##### EXTRACTED RECORDS #####
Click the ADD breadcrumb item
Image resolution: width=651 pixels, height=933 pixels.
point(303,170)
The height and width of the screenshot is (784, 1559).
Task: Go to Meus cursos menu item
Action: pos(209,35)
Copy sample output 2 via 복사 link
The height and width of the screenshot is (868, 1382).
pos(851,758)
#####
▶ DIRECTIONS FOR THIS TASK: Write out all of the lines above again, character for character.

▶ SOLVED PROBLEM:
Click the ADD breadcrumb item
Image resolution: width=651 pixels, height=933 pixels.
point(303,170)
The height and width of the screenshot is (784, 1559).
Task: Go to Meus cursos menu item
Action: pos(209,35)
Copy sample output 2 via 복사 link
The height and width of the screenshot is (868, 1382).
pos(851,758)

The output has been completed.